Task statement
Omit the pictures and return every entry exactly as written.

----------------

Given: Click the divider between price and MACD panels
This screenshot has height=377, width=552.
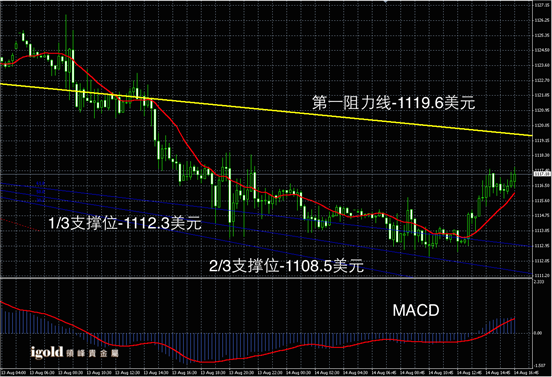Looking at the screenshot, I should click(266, 278).
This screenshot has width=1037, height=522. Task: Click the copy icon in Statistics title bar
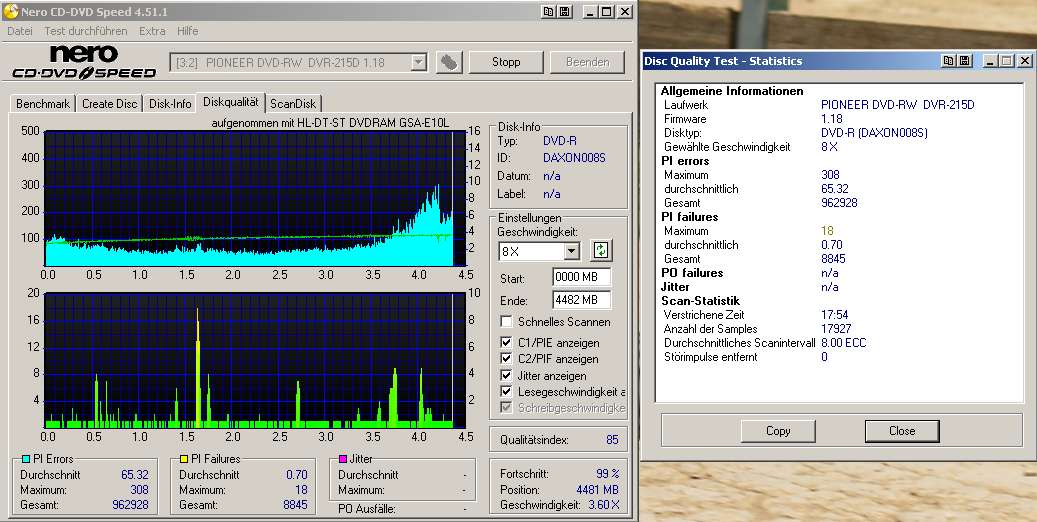(948, 61)
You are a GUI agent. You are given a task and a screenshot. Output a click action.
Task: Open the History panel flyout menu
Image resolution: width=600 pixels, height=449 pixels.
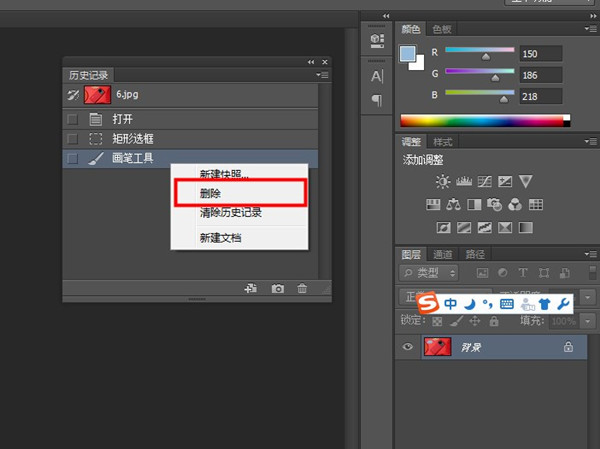(x=322, y=75)
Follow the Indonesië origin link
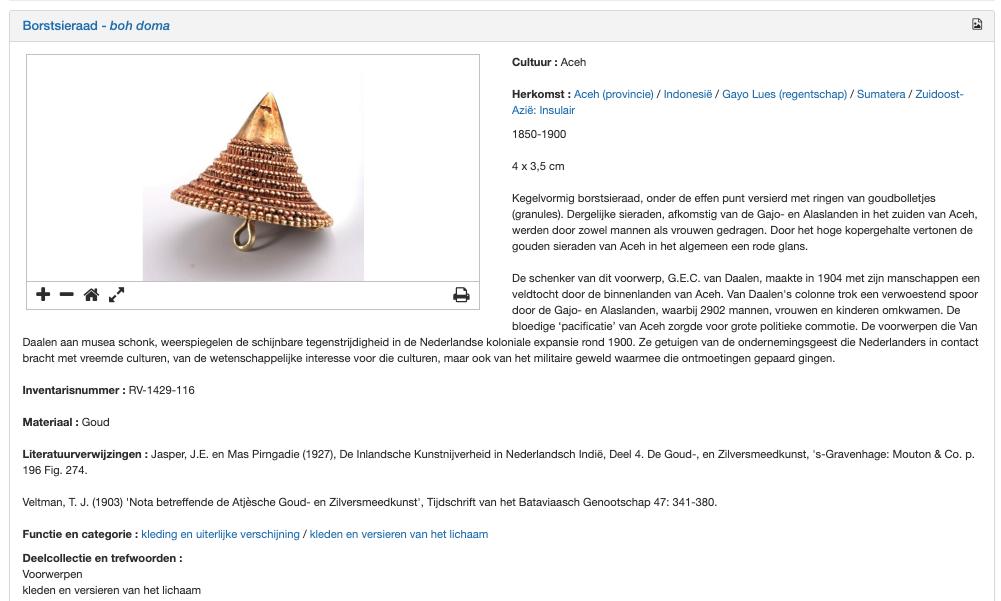Image resolution: width=1001 pixels, height=601 pixels. 688,94
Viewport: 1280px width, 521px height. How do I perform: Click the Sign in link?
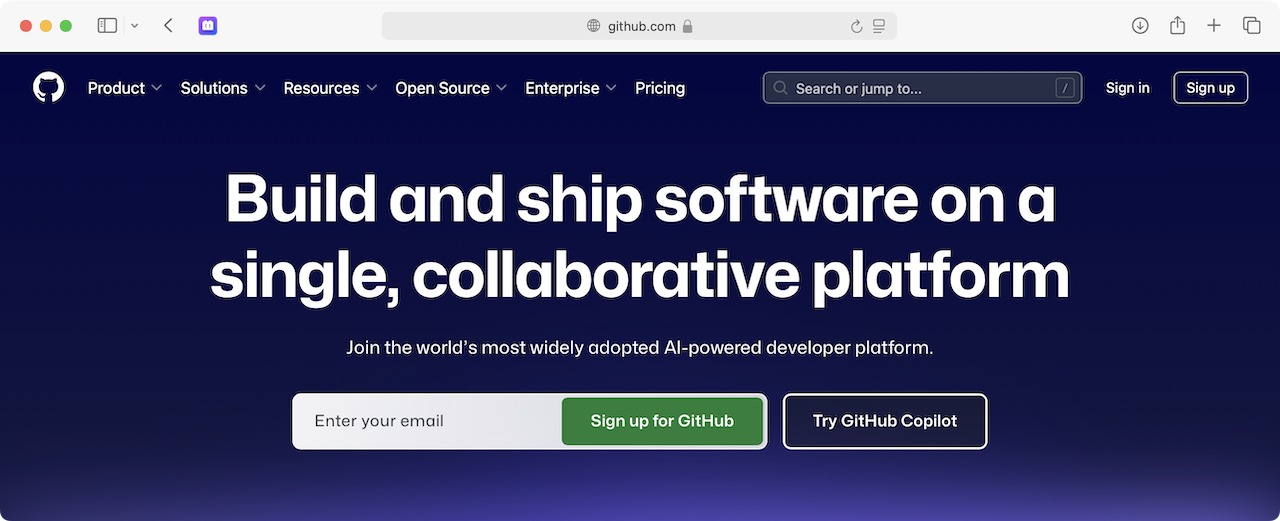pos(1127,88)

----------------

Completed exercise
Given: Click the divider between price and MACD panels
This screenshot has height=377, width=552.
Looking at the screenshot, I should click(266, 278).
This screenshot has width=1037, height=522. Task: Click the copy icon in Statistics title bar
(948, 61)
You are a GUI agent. You are given a task and a screenshot. Output a click action.
Task: Open the History panel flyout menu
Image resolution: width=600 pixels, height=449 pixels.
(x=322, y=75)
Follow the Indonesië origin link
Image resolution: width=1001 pixels, height=601 pixels. 688,94
Viewport: 1280px width, 521px height. How do I perform: Click the Sign in link?
pos(1127,88)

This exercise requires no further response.